Records from a dataset
*** Block opens ***

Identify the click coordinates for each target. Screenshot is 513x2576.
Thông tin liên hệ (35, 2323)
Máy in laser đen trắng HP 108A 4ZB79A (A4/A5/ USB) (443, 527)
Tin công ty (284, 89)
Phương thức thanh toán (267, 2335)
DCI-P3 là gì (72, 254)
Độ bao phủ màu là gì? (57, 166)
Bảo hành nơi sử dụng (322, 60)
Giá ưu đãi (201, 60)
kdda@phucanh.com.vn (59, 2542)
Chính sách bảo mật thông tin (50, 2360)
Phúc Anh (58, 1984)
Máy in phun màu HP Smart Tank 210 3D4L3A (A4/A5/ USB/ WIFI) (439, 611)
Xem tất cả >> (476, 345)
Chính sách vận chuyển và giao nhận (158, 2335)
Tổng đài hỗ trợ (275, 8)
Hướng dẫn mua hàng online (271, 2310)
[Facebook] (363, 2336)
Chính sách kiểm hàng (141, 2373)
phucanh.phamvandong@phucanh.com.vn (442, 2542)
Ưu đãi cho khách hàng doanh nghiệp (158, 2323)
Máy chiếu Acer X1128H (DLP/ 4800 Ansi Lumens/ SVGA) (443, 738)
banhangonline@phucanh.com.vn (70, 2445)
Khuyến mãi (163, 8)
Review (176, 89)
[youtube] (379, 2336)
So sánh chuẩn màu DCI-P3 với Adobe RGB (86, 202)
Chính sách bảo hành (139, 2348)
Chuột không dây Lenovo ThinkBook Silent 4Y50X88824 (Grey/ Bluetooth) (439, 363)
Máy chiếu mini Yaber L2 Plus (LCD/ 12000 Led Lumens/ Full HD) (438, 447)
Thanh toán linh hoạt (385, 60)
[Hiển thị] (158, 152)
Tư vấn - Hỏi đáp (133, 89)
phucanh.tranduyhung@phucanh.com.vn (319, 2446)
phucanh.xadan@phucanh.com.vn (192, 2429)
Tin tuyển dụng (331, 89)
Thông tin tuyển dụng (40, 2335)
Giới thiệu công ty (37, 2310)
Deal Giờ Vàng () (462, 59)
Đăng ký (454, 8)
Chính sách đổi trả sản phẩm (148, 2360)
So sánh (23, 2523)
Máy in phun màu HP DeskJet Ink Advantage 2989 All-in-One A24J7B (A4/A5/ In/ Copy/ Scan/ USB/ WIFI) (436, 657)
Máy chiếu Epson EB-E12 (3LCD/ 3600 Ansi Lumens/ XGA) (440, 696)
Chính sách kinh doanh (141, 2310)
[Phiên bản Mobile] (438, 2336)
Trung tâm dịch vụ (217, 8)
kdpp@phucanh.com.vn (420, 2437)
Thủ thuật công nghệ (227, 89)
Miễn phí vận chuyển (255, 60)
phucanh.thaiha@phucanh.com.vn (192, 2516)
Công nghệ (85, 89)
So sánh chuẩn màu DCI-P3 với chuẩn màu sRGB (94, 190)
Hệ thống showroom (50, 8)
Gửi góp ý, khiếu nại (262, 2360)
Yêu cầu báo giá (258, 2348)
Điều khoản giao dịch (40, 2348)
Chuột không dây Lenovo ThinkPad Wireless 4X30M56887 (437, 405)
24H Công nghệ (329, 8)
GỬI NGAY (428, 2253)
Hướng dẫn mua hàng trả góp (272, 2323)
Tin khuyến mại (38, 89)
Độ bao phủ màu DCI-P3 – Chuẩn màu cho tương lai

*** Block closes ***

Goal of the exercise: Stop at the line containing "Chính sách kiểm hàng (141, 2373)". Please print exactly every line before it from the start of the records, plus that line itself, and nothing else.

Solution to the exercise:
Identify the click coordinates for each target. Screenshot is 513x2576.
Thông tin liên hệ (35, 2323)
Máy in laser đen trắng HP 108A 4ZB79A (A4/A5/ USB) (443, 527)
Tin công ty (284, 89)
Phương thức thanh toán (267, 2335)
DCI-P3 là gì (72, 254)
Độ bao phủ màu là gì? (57, 166)
Bảo hành nơi sử dụng (322, 60)
Giá ưu đãi (201, 60)
kdda@phucanh.com.vn (59, 2542)
Chính sách bảo mật thông tin (50, 2360)
Phúc Anh (58, 1984)
Máy in phun màu HP Smart Tank 210 3D4L3A (A4/A5/ USB/ WIFI) (439, 611)
Xem tất cả >> (476, 345)
Chính sách vận chuyển và giao nhận (158, 2335)
Tổng đài hỗ trợ (275, 8)
Hướng dẫn mua hàng online (271, 2310)
[Facebook] (363, 2336)
Chính sách kiểm hàng (141, 2373)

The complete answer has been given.